### Task details:
Return each line of the records holding the string "beside".

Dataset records
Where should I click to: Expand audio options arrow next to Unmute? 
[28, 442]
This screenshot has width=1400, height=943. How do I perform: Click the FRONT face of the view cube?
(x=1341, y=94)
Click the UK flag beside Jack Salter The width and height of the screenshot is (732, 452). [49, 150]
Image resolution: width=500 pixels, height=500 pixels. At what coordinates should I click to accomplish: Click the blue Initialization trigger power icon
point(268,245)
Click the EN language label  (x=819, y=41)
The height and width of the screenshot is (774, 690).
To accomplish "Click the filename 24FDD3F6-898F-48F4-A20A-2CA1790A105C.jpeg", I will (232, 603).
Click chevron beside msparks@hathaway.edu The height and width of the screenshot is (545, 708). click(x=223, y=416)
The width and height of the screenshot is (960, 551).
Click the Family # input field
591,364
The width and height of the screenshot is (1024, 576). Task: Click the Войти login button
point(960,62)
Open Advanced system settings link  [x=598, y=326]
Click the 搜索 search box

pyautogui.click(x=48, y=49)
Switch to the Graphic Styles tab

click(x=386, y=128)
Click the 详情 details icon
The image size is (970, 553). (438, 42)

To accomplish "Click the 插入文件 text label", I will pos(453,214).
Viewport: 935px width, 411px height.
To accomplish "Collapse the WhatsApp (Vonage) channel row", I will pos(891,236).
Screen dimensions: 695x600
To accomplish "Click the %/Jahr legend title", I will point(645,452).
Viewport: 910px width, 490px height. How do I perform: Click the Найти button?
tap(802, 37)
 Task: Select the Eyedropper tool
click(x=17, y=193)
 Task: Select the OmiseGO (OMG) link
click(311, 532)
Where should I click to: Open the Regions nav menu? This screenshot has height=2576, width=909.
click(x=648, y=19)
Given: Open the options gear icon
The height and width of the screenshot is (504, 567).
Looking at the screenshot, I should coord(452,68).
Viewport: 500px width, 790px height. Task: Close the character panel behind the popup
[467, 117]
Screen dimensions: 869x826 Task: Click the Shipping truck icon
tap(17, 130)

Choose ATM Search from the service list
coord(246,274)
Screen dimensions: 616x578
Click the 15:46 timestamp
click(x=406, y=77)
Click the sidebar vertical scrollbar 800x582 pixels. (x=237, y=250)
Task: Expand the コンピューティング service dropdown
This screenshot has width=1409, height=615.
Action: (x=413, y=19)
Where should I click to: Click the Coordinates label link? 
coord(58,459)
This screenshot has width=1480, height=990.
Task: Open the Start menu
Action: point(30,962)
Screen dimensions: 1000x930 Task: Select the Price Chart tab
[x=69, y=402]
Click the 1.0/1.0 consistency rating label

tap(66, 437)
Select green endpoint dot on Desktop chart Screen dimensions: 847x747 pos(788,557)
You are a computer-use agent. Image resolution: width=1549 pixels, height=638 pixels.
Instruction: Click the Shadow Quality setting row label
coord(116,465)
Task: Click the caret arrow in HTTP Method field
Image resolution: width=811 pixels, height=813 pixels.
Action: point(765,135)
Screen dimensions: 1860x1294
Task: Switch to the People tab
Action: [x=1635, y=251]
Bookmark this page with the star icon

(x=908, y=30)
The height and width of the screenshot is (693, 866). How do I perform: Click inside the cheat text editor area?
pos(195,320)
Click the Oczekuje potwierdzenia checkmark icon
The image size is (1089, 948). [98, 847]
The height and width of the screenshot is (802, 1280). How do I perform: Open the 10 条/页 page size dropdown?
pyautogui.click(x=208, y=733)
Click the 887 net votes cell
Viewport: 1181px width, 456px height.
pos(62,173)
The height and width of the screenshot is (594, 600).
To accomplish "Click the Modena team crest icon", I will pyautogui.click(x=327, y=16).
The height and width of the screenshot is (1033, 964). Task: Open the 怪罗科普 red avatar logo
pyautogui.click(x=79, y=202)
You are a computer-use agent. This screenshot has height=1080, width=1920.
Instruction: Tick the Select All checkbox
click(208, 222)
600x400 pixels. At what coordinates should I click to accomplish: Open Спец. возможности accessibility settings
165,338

### Task response:
Click the UK flag beside Jack Salter The width and height of the screenshot is (732, 452). [49, 150]
Click chevron beside msparks@hathaway.edu The height and width of the screenshot is (545, 708). click(x=223, y=416)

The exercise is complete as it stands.